_TASK_
From the records, return each line that has the word "computer" in it.

_DATA TO USE_

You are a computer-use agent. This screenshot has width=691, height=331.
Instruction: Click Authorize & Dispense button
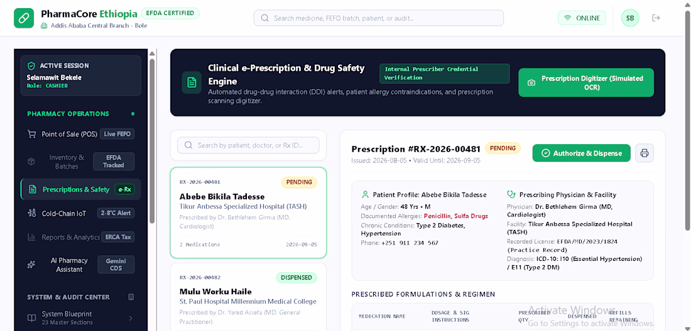pos(581,153)
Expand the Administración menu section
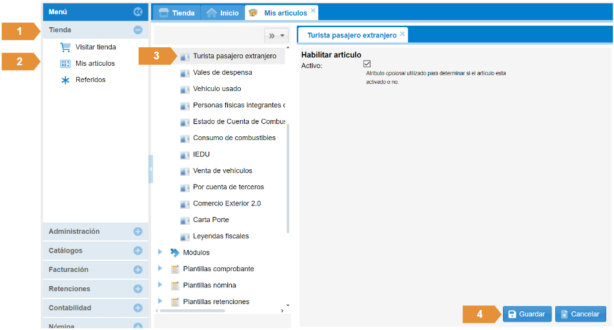614x330 pixels. [x=138, y=232]
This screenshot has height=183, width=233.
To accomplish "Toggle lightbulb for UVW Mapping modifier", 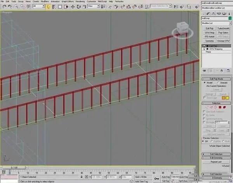I will point(204,49).
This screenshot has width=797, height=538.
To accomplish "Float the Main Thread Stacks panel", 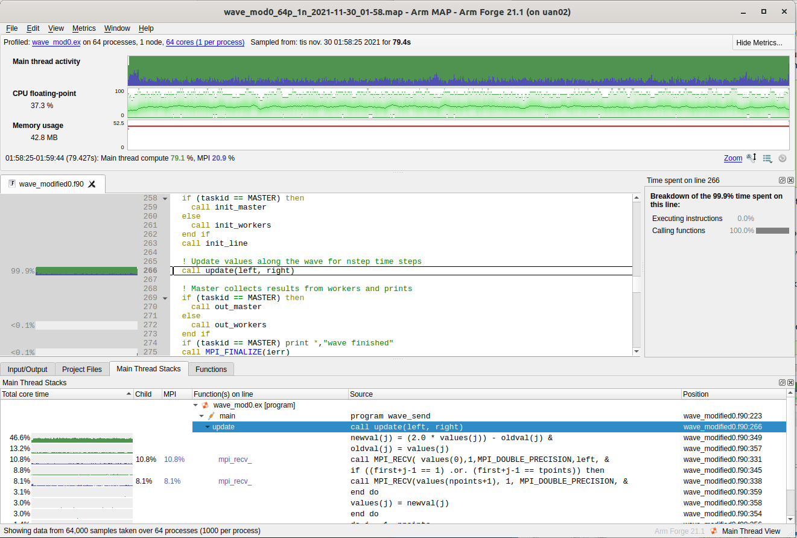I will [x=782, y=383].
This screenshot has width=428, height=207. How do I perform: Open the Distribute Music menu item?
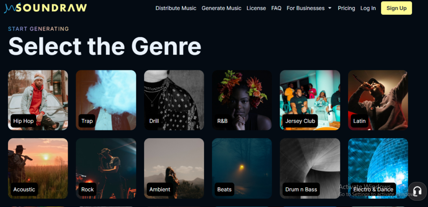coord(176,8)
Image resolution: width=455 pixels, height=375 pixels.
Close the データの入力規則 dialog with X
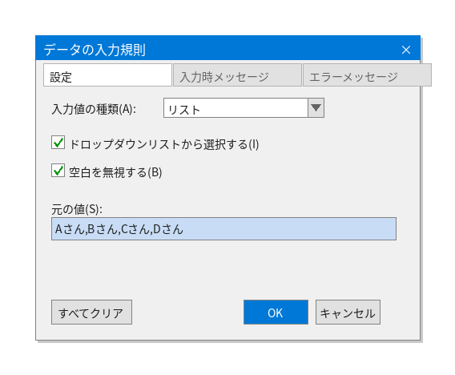[405, 50]
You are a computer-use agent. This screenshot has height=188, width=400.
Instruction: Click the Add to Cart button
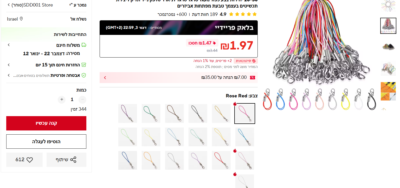coord(46,141)
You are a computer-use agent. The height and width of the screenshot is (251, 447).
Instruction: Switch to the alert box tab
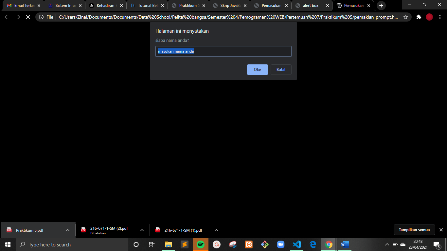[312, 5]
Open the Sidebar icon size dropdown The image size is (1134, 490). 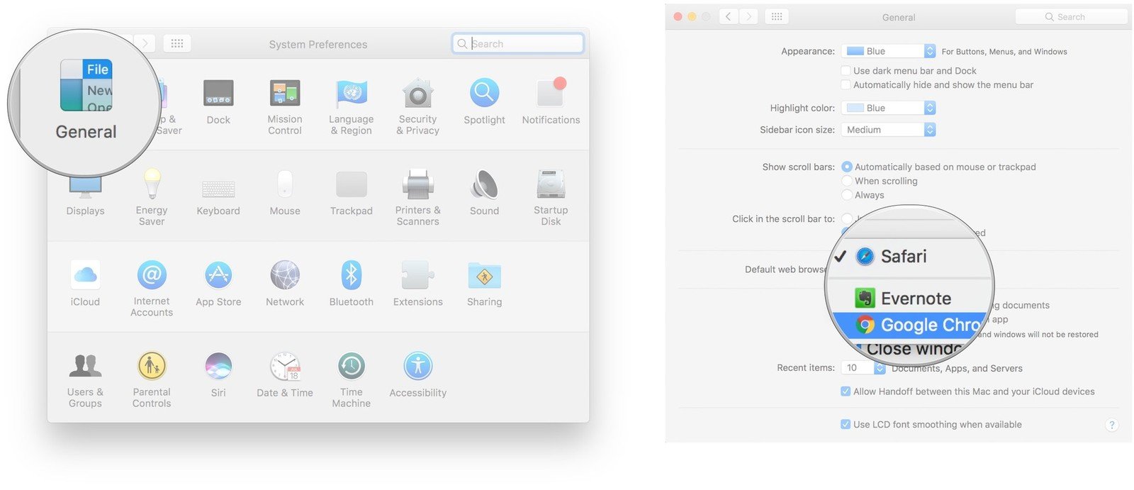[x=889, y=130]
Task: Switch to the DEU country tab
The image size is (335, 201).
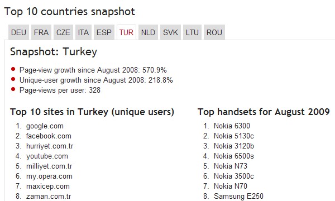Action: [18, 32]
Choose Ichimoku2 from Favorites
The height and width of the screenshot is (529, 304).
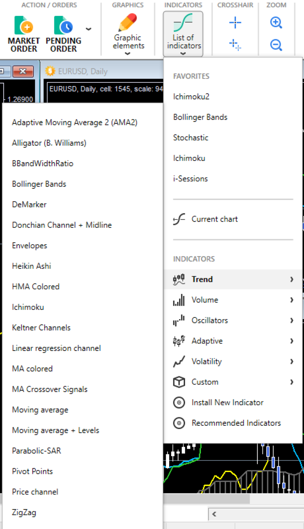191,97
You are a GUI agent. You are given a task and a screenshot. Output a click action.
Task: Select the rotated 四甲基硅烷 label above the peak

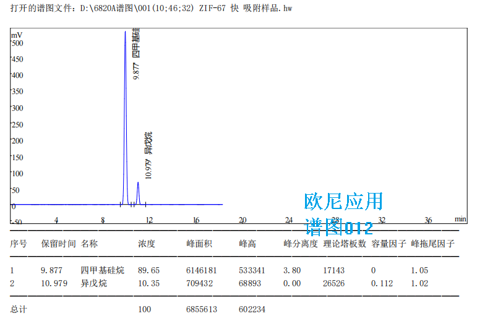point(136,43)
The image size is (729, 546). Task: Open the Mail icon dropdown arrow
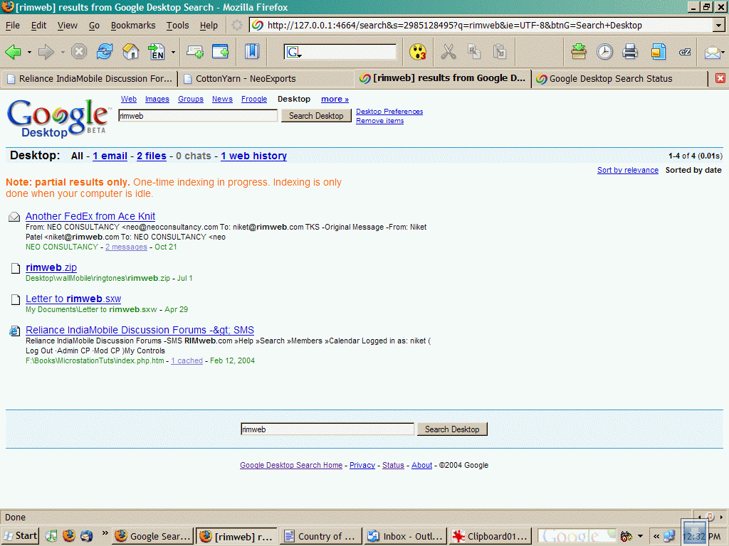click(x=723, y=53)
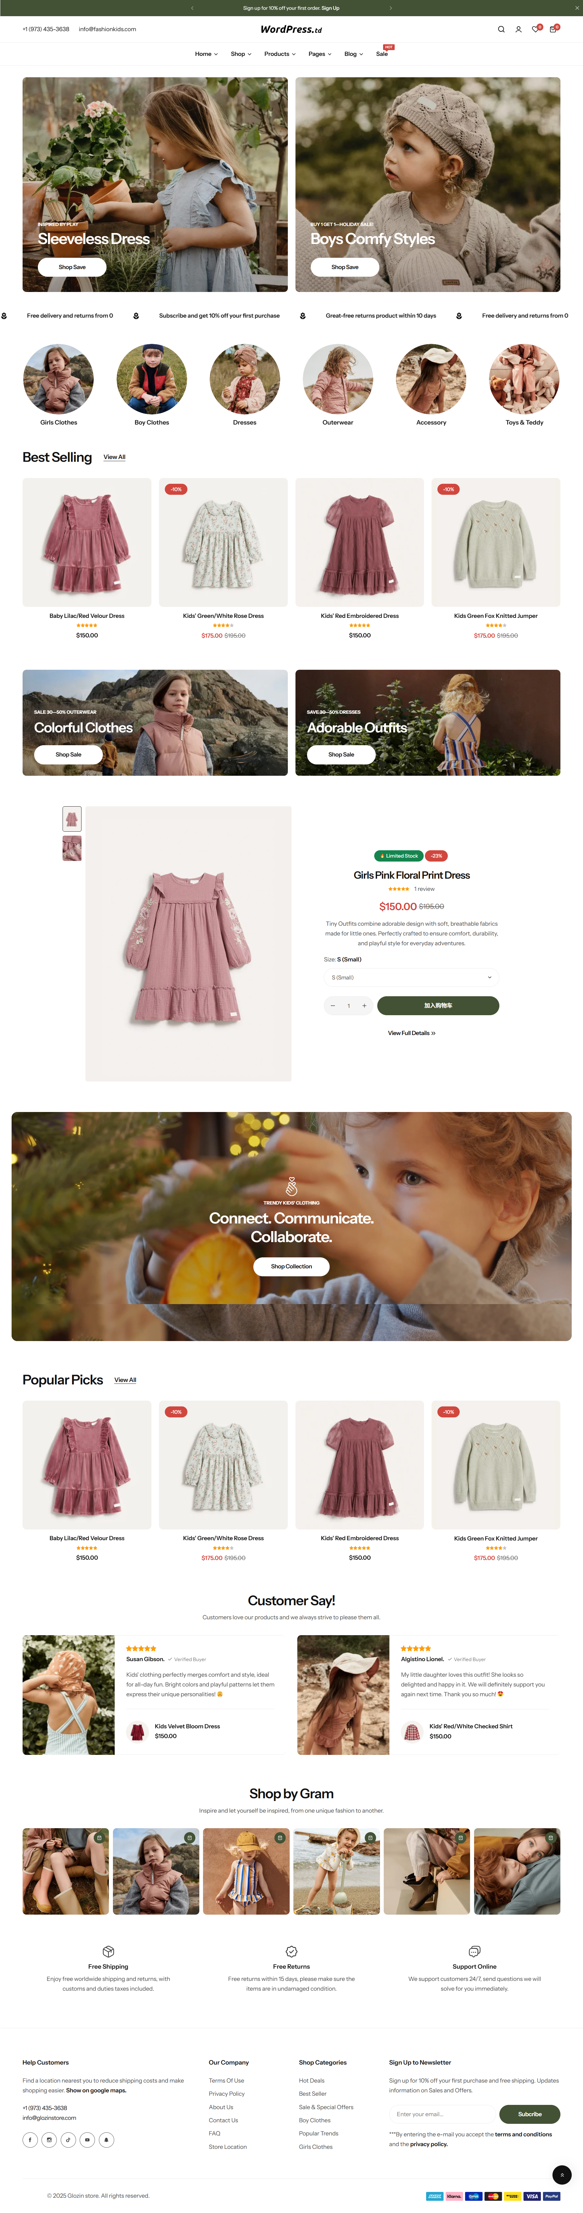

_RESPONSE FOR THIS EXERCISE_
You are a computer-use agent. This screenshot has width=691, height=331.
You are a computer-use agent. This screenshot has height=188, width=400.
You are a computer-use agent. The height and width of the screenshot is (251, 447).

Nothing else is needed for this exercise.